• **Provided data**:
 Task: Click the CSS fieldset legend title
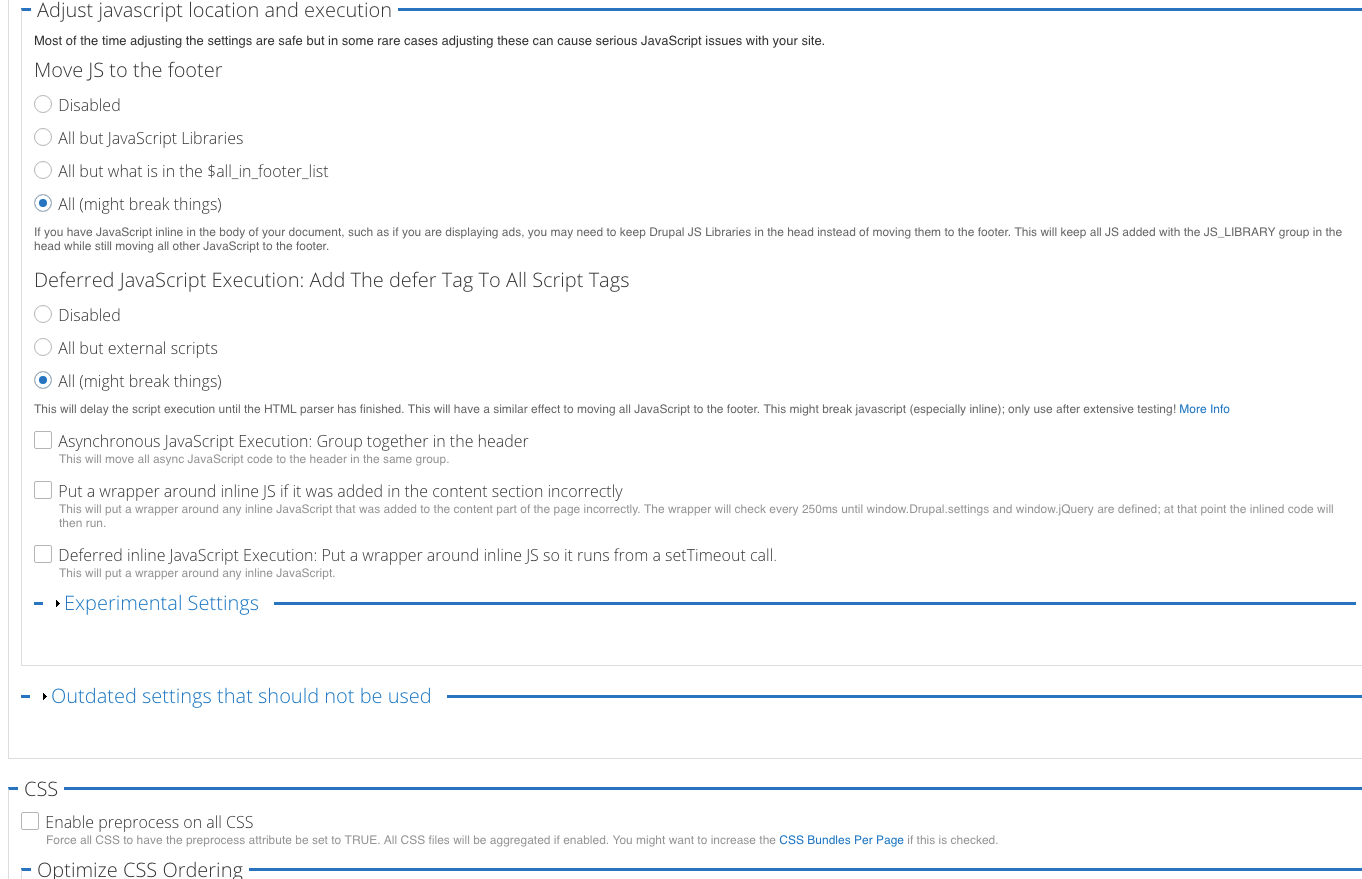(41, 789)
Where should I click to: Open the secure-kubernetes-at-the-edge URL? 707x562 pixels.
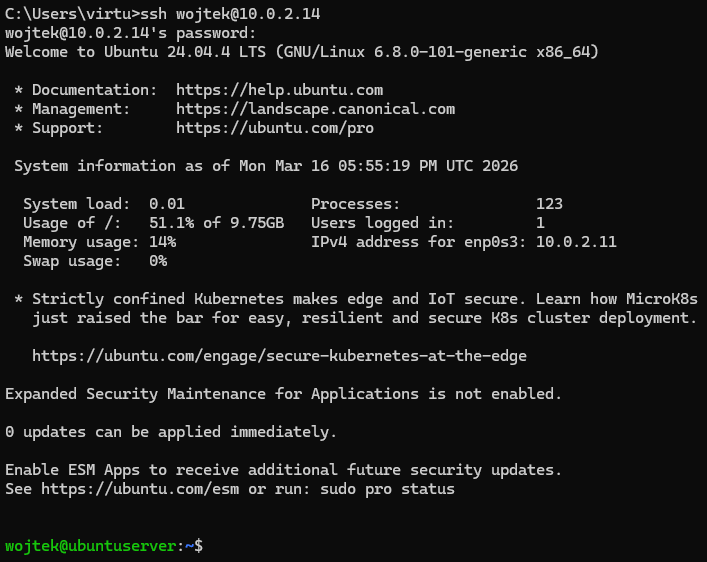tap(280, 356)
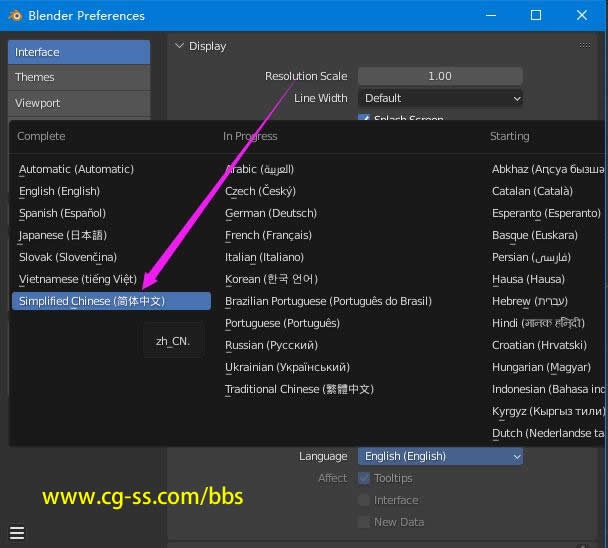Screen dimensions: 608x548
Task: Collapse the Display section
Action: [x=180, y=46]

• **What you are asked to do**:
I would like you to set down the lines above, from the one containing "Where should I" to the final line, exactly as written and without pictures.

• **Task response**:
Where should I click to: Open the secure-kubernetes-at-the-edge URL? 707x562 pixels.
tap(280, 356)
Screen dimensions: 608x548
Task: Collapse the Display section
Action: [x=180, y=46]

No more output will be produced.